Policies.OCUCBH module

The Optimally Confident UCB (OC-UCB) policy for bounded stochastic bandits. Initial version (horizon-dependent).

Policies.OCUCBH.PSI = 2

Default value for parameter \(\psi \geq 2\) for OCUCBH.

Policies.OCUCBH.ALPHA = 4

Default value for parameter \(\alpha \geq 2\) for OCUCBH.

class Policies.OCUCBH.OCUCBH(nbArms, horizon=None, psi=2, alpha=4, lower=0.0, amplitude=1.0)[source]

Bases: Policies.OCUCB.OCUCB

The Optimally Confident UCB (OC-UCB) policy for bounded stochastic bandits. Initial version (horizon-dependent).

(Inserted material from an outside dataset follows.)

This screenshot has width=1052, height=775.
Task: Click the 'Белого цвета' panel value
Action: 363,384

__init__(nbArms, horizon=None, psi=2, alpha=4, lower=0.0, amplitude=1.0)[source]

New generic index policy.

  • nbArms: the number of arms,

  • lower, amplitude: lower value and known amplitude of the rewards.

psi = None

Parameter \(\psi \geq 2\).

alpha = None

Parameter \(\alpha \geq 2\).

horizon = None

Horizon T.

__str__()[source]

-> str

computeIndex(arm)[source]

Compute the current index, at time t and after \(N_k(t)\) pulls of arm k:

\[I_k(t) = \frac{X_k(t)}{N_k(t)} + \sqrt{\frac{\alpha}{N_k(t)} \log(\frac{\psi T}{t})}.\]
  • Where \(\alpha\) and \(\psi\) are two parameters of the algorithm.

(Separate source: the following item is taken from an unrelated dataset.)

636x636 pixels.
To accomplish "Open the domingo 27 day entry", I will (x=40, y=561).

__module__ = 'Policies.OCUCBH'
class Policies.OCUCBH.AOCUCBH(nbArms, horizon=None, lower=0.0, amplitude=1.0)[source]

Bases: Policies.OCUCBH.OCUCBH

The Almost Optimally Confident UCB (OC-UCB) policy for bounded stochastic bandits. Initial version (horizon-dependent).

__init__(nbArms, horizon=None, lower=0.0, amplitude=1.0)[source]

New generic index policy.

  • nbArms: the number of arms,

  • lower, amplitude: lower value and known amplitude of the rewards.

__str__()[source]

-> str

computeIndex(arm)[source]

Compute the current index, at time t and after \(N_k(t)\) pulls of arm k:

\[I_k(t) = \frac{X_k(t)}{N_k(t)} + \sqrt{\frac{2}{N_k(t)} \log(\frac{T}{N_k(t)})}.\]
__module__ = 'Policies.OCUCBH'